Labour stopped calling itself socialist long ago. The last vestige of its former ideological underpinning is expressed by its continued commitment to achieving “equality”. With a sigh, the proponents of “equality” will explain that they don’t mean “equality of outcome”, they mean “equality of opportunity”. Basically, this is just some watered-down, technocratic cover-version of the US trope that “anyone can be president”.
The idea is that as long as there is “equality of opportunity”, then a highly competitive economic system that naturally sorts people into “winners and losers” – let’s call it a meritocracy – is perfectly reasonable. But the rhetoric is laughably fallacious. In a system that divides people into winners and losers, you can’t have “equality of opportunity”. The children of the winners will, broadly, always have the advantage. The children of the losers will, broadly, always have the disadvantage, the inability, if you will.
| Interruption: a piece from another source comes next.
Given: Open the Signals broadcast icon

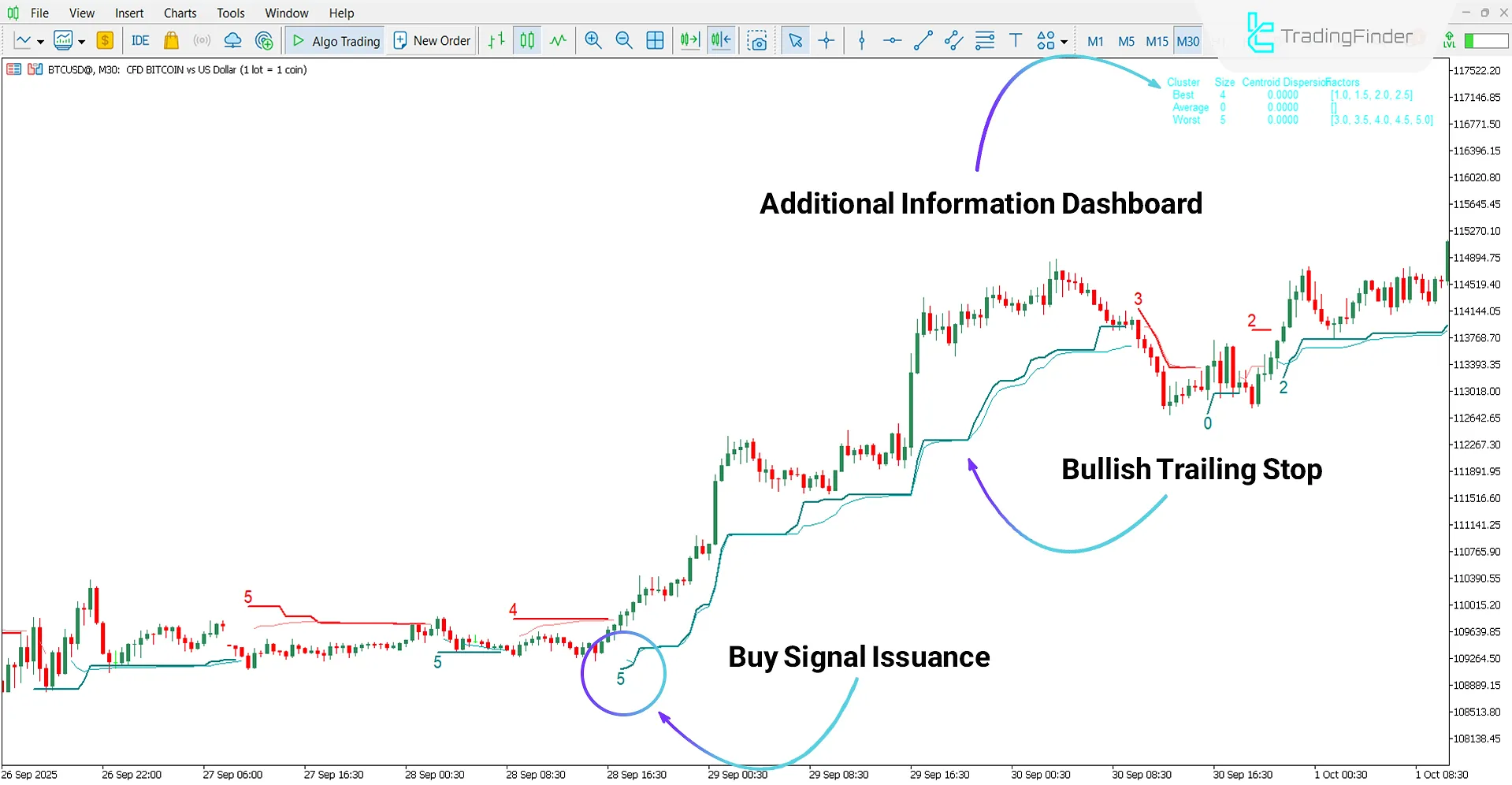Looking at the screenshot, I should [x=201, y=40].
“One source of antagonism that all of these movements will have to confront, even those that have just toppled dictators, is the insufficiency of modern democratic constitutions, particularly their regimes of labor, property, and representation. In these constitutions, first of all, waged labor is key to having access to income and the basic rights of citizenship, a relationship that has long functioned poorly for those outside the regular labor market, including the poor, the unemployed, unwaged female workers, immigrants, and others, but today all forms of labor are ever more precarious and insecure. Labor continues to be the source of wealth in capitalist society, of course, but increasingly outside the relationship with capital and often outside the stable wage relation. As a result, our social constitution continues to require waged labor for full rights and access in a society where such labor is less and less available.
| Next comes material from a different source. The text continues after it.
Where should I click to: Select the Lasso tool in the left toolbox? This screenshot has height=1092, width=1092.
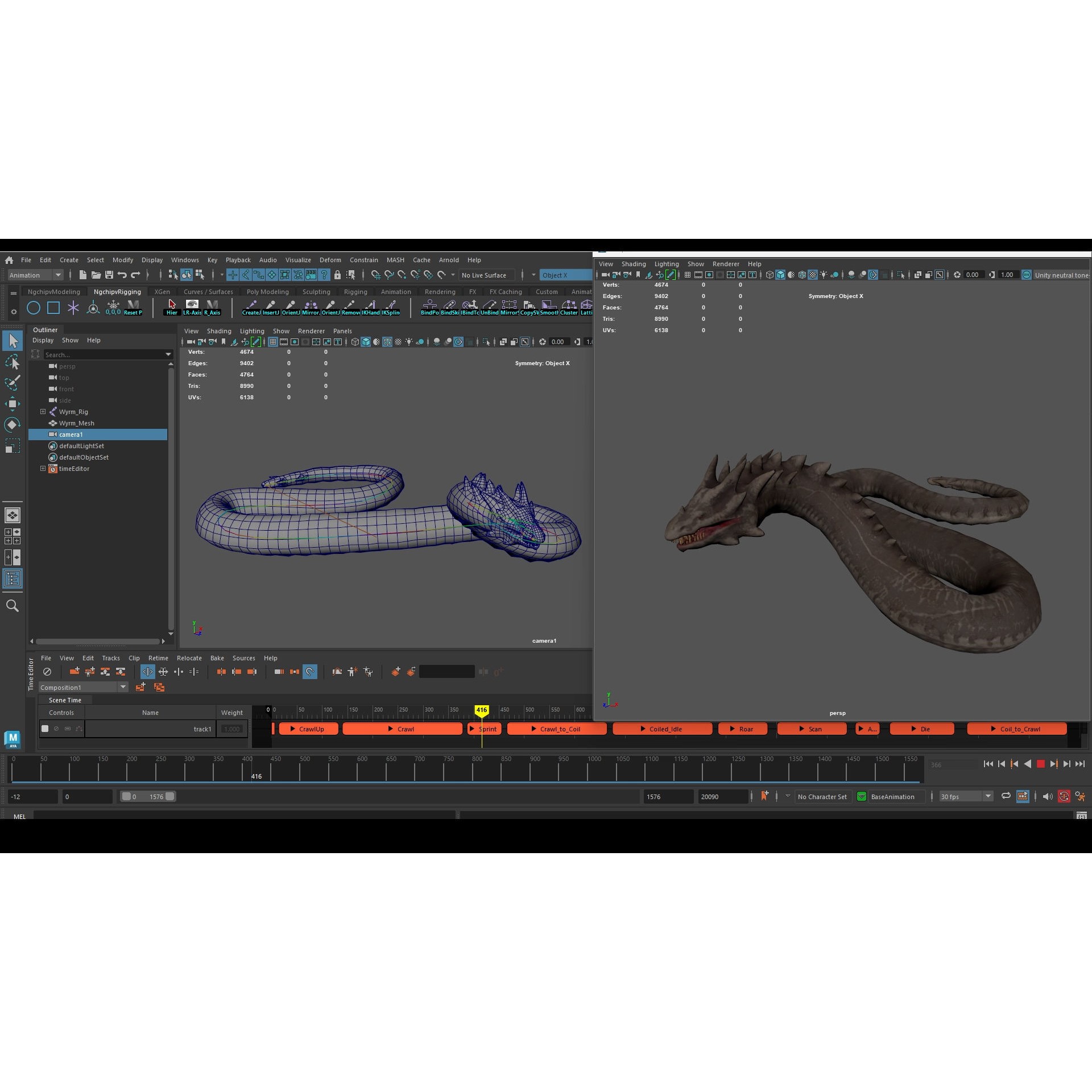pyautogui.click(x=13, y=362)
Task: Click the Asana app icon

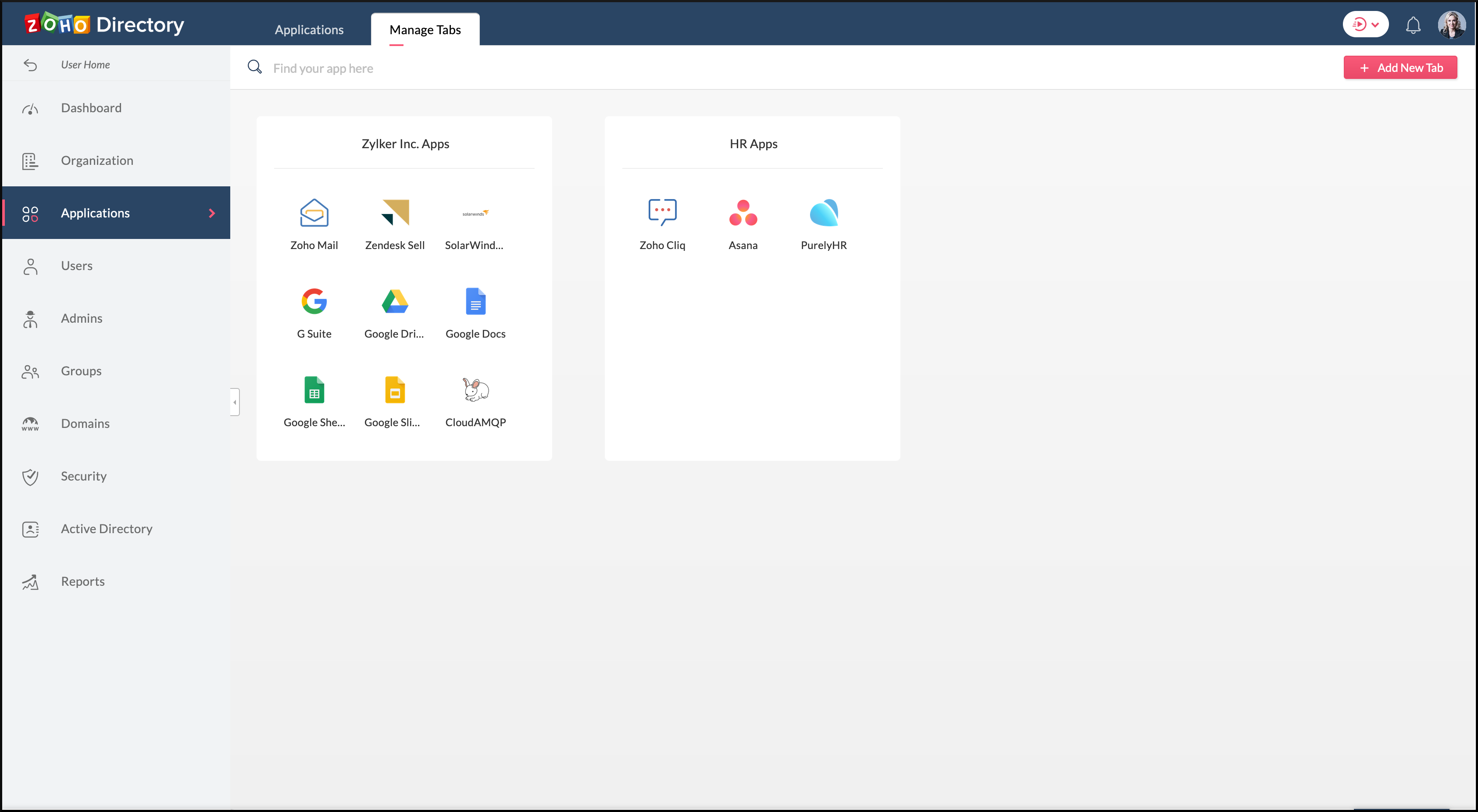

Private property is a second fundamental pillar of the democratic constitutions, and social movements today contest not only national and global regimes of neoliberal governance but also the rule of property more generally. Property not only maintains social divisions and hierarchies but also generates some of the most powerful bonds (often perverse connections) that we share with each other and our societies. And yet contemporary social and economic production has an increasingly common character, which defies and exceeds the bounds of property. Capital’s ability to generate profit is declining since it is losing its entrepreneurial capacity and its power to administer social discipline and cooperation. Instead capital increasingly accumulates wealth primarily via forms of rent, most often organized through financial instruments, through which it captures value that is produced socially and relatively independent of its power. But every instance of private accumulation reduces the power and productivity of the common. Private property is thus becoming ever more not only a parasite but also an obstacle to social production and social welfare.
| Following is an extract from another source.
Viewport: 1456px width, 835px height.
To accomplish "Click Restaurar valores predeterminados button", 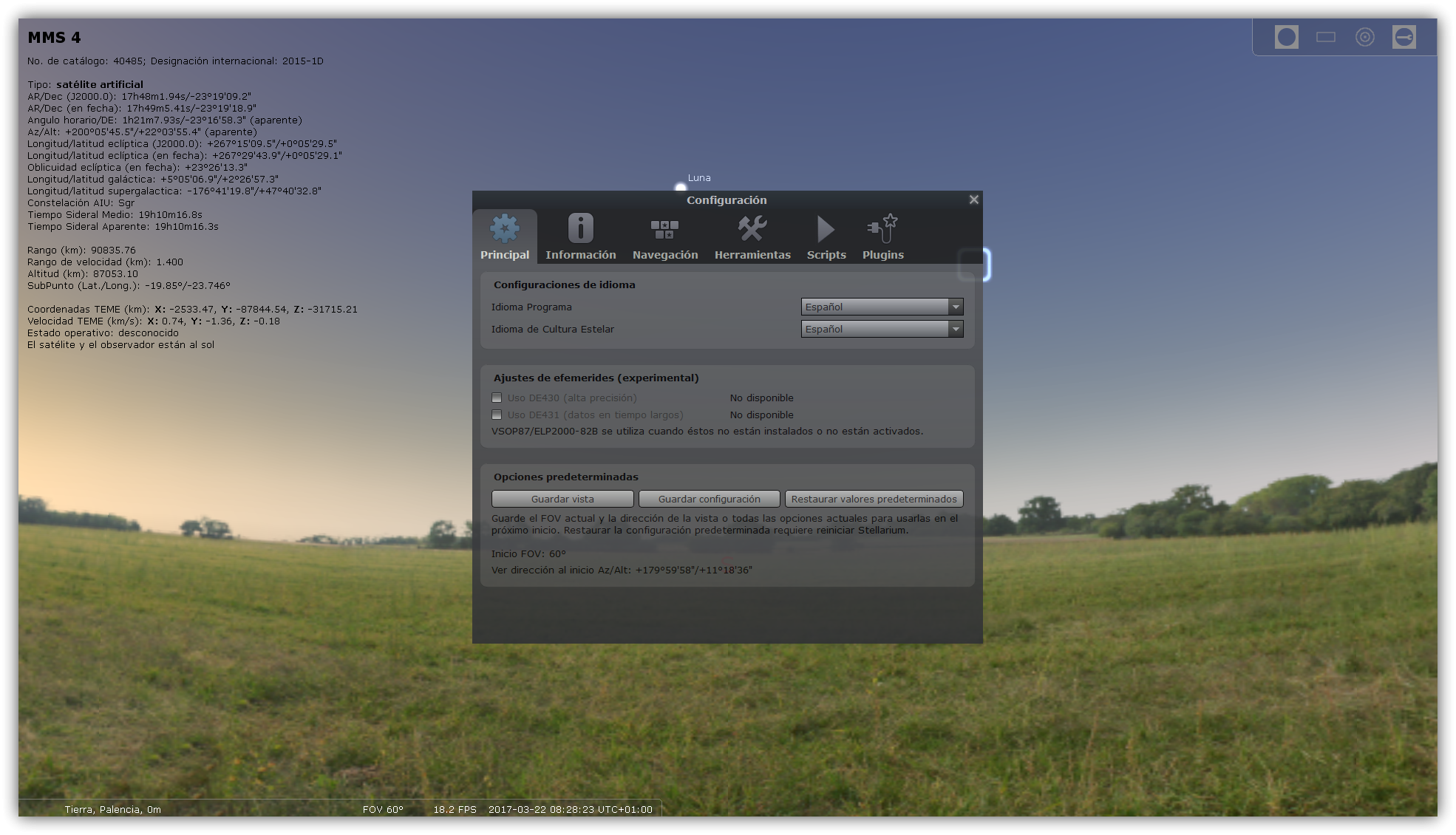I will click(x=874, y=499).
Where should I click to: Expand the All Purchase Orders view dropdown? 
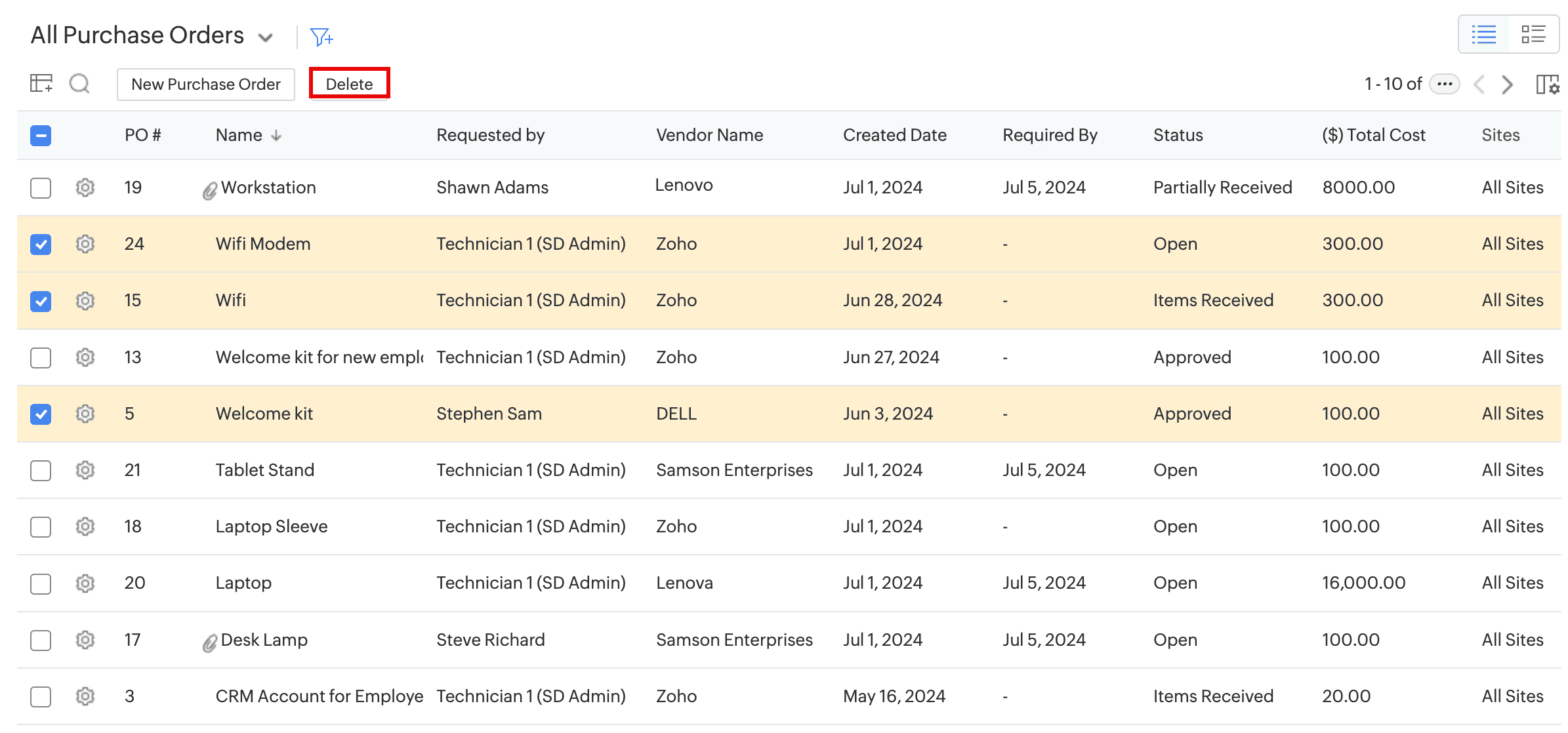(266, 37)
Finally, a third pillar of democratic constitutions, and object of increasing antagonism, as we said earlier, rests on the systems of representation and their false claims to establish democratic governance. Putting an end to the power of professional political representatives is one of the few slogans from the socialist tradition that we can affirm wholeheartedly in our contemporary condition. Professional politicians, along with corporate leaders and the media elite, operate only the weakest sort of representative function. The problem is not so much that politicians are corrupt (although in many cases this is also true) but rather that the constitutional structure isolates the mechanisms of political decision-making from the powers and desires of the multitude. Any real process of democratization in our societies has to attack the lack of representation and the false pretenses of representation at the core of the constitution.”